### PROMPT
Where a line below holds the string "January", that line goes into the answer.

(Collected data)
◆ ◆ ◆ ◆ ◆

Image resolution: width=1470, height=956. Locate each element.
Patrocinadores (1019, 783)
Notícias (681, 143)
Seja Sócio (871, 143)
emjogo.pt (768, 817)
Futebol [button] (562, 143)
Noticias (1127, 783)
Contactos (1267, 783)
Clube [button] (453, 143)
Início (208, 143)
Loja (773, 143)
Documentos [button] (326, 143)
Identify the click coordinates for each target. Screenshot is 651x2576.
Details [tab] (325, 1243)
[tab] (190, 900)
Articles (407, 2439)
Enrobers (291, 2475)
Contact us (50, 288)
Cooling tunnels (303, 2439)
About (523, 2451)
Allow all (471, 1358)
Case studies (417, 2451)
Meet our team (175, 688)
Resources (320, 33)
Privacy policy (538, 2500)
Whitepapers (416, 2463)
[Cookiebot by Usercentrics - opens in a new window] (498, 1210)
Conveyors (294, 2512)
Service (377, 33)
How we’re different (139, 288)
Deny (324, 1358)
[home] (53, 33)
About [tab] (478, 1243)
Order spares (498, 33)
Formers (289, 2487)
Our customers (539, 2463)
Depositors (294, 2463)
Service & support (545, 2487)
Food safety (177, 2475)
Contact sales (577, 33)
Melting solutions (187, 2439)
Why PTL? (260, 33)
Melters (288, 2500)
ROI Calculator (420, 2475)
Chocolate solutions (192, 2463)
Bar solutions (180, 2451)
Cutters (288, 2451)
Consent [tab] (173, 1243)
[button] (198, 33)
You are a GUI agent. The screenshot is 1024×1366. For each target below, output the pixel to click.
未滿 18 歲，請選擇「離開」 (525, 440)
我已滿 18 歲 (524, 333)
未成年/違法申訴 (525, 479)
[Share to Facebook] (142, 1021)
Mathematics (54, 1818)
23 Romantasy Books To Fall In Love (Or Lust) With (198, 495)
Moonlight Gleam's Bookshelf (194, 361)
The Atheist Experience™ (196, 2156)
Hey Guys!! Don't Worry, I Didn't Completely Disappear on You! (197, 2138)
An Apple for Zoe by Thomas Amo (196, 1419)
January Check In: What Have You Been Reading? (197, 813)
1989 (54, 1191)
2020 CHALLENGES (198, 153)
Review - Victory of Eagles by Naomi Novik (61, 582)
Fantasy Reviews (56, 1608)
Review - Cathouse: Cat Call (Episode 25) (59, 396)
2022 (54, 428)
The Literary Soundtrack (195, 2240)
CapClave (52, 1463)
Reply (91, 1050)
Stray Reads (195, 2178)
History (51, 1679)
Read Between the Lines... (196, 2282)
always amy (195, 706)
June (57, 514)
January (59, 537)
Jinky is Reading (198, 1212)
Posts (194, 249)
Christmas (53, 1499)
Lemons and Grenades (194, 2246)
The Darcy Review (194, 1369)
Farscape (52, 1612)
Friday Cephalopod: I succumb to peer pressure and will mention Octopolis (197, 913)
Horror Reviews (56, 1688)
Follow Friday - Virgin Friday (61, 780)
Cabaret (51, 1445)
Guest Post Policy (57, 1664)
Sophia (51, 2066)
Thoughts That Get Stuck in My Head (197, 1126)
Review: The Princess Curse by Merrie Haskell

◆ ◆ ◆ ◆ ◆

### OUTPUT FOR THIS EXERCISE
January Check In: What Have You Been Reading? (197, 813)
January (59, 537)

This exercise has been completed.